Ketika pasukan musuh sudah berada di luar Kota Madinah, Nabi Muhammad dan pasukan Muslim yang berjumlah tiga ribu orang keluar untuk menghadapi mereka. Saat musuh berencana menyerang, mereka terkejut melihat parit yang besar dan panjang di depan mereka. Akibatnya, mereka tidak langsung menyerang dan memilih untuk mengepung pasukan Muslim.

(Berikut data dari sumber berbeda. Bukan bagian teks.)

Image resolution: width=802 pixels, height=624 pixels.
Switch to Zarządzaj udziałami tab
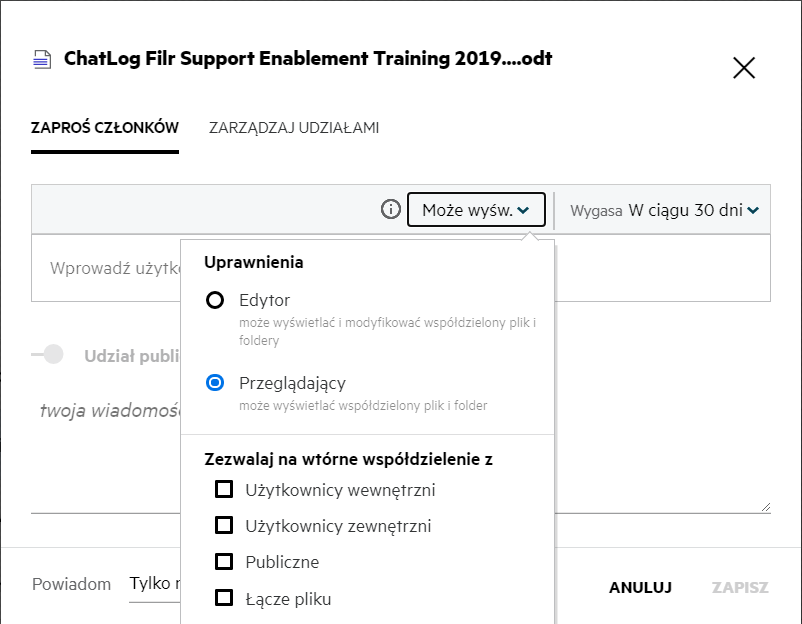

Pasukan musyrik Quraisy terus mencari cara untuk melewati parit tersebut, namun semua usaha mereka gagal. Pengepungan berlangsung selama beberapa hari dan membuat pasukan Muslim sibuk melakukan serangan balik ketika musuh mencoba menyeberangi parit. Dalam situasi ini, Nabi Muhammad dan pasukan Muslim tidak sempat melaksanakan Shalat Ashar.
Dikisahkan bahwa Sayyidina Umar bin Khattab mengeluhkan keadaan tersebut kepada Nabi Muhammad, “Ya Rasulullah, aku tidak sempat Shalat Ashar hingga matahari hampir terbenam.” Nabi Muhammad menjawab, “Demi Allah, aku juga belum shalat.” Beliau kemudian berwudhu dan melaksanakan Shalat Ashar setelah matahari terbenam, di waktu Shalat Maghrib. Setelah itu, beliau langsung menyambungnya dengan Shalat Maghrib.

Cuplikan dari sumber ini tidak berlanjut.